Un siguiente momento de quiebre vino el 25 de octubre del 2021 cuando los militares (tanto Burhan como Hamdan) deciden poner el freno a una sociedad civil que se seguía sintiendo con fuerza para cuestionar sus privilegios. El primer ministro Hamdok fue derrocado y arrestado en este segundo golpe de Estado. La cuestión es que, en parte por la presión internacional, y también considerando la fuerza que la sociedad civil ha adquirido en Sudán, los militares no quisieron romper completamente el diálogo, incluso tras esos hechos. Pocas semanas después de haberlo arrestado, esos mismos militares golpistas trajeron de vuelta al primer ministro y anunciaron que seguían dispuestos a continuar las negociaciones hacia una transición democrática. Por ello, a pesar de que Hamdok posteriormente decide renunciar de manera definitiva y Burhan asume el liderazgo de facto del país, el año 2022 está nuevamente marcado por conversaciones de ida y vuelta, un largo proceso en el que la comunidad internacional intentó ganar influencia. A pesar de todas las dificultades, ese diálogo generó esperanzas cuando en diciembre del 22 se firma un acuerdo marco para establecer un calendario de dos años de transición rumbo a las elecciones.

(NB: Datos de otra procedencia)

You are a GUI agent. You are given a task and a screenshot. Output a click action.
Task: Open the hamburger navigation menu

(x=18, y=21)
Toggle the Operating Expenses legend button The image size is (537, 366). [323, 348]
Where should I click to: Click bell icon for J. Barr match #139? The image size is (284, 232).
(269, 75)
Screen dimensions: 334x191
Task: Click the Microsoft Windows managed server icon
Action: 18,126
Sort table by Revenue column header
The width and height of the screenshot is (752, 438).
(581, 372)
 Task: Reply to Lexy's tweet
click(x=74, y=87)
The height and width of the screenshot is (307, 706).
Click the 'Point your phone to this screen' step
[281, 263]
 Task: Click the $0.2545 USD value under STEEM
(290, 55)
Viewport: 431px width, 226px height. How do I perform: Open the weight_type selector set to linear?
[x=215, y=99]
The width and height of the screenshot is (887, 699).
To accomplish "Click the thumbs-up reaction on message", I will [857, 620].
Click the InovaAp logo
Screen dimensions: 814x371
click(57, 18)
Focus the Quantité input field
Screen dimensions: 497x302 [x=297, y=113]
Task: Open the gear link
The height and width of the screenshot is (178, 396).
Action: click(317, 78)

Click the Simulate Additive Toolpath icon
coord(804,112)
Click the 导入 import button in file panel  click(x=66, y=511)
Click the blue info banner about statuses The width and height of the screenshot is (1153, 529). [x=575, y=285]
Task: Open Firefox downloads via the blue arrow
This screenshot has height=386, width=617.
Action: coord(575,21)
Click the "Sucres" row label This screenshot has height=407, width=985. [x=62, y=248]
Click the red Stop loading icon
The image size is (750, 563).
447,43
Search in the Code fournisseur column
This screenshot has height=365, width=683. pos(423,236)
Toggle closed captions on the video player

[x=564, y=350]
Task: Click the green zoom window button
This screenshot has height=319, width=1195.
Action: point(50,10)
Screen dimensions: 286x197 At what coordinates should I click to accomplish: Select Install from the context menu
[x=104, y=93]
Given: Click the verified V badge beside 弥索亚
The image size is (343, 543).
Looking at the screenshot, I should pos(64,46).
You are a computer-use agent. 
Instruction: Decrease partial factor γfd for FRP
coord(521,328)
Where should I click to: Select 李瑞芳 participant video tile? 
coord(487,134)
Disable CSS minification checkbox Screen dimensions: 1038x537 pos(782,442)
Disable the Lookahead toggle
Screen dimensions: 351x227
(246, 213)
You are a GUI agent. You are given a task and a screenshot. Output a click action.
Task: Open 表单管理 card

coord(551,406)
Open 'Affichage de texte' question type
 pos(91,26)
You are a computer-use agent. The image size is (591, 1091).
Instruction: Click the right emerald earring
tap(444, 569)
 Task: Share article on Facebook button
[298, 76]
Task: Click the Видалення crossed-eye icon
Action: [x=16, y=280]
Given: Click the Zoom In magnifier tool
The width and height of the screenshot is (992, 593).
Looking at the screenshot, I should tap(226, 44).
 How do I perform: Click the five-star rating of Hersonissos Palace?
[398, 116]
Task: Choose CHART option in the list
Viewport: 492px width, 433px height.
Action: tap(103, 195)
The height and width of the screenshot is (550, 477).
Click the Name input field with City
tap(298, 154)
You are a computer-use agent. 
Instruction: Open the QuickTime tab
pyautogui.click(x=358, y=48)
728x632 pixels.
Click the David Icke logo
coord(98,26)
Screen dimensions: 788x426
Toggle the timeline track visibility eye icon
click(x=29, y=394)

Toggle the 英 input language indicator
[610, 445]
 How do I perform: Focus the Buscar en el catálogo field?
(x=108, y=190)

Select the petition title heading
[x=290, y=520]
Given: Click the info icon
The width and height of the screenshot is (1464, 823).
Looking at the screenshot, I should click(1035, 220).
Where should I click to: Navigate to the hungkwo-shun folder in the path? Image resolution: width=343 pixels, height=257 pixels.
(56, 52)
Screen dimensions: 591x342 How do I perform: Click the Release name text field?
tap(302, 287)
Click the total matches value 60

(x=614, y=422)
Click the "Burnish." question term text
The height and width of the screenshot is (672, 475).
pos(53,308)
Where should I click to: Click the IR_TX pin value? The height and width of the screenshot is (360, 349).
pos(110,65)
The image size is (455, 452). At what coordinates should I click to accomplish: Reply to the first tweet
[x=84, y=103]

No obstante, ya en el 2023, esa transición se retrasa una y otra vez, en esencia por dos factores: el primero tiene que ver con el equilibrio entre el ejército—que, hay que entenderlo, sigue controlando al país y desea soltar lo menos que sea posible de ese poder que detenta—y los civiles; el segundo factor es la disputa existente entre Hamdan y Burhan, es decir, entre el ejército formal, y las milicias paramilitares de asalto (RSF) que componen una monumental fuerza paralela. La propuesta que lleva ya años, ha sido fusionar esas Fuerzas de Apoyo Rápido con el ejército y, por tanto, institucionalizarlas dentro de las estructuras de un Estado que habría de transitar hacia el gobierno civil. Pero esa lucha de poder que lleva ya demasiado tiempo, termina por estallar. Durante los últimos meses las relaciones entre ambos, Burhan y Hamdan, se fueron deteriorando públicamente y los esfuerzos para la transición hacia el gobierno civil que ya estaba pactada e incluso mediada por actores internacionales, terminaron por fracasar. Ambos generales se fueron preparando para pelear hasta que todo explotó hace unos días.

Este es un evento en desarrollo y en este momento desconocemos cómo se pueden acomodar las fuerzas que están disputando el control del país. Pero independientemente de ello, el caso arroja lecciones para reflexionar acerca de las dificultades que se presentan cuando una sociedad logra finalmente empoderarse y ejercer tanta presión como para sacar de la silla a un dictador, pero no tanta como para mover el fondo de las estructuras de poder que sostenían a ese dictador. Negociar con esas fuerzas que sobreviven no es sencillo. La comunidad internacional también necesita asumir su responsabilidad en estos hechos, y comprender cuál es su rol para coadyuvar con un proceso de cambio tan complejo como este.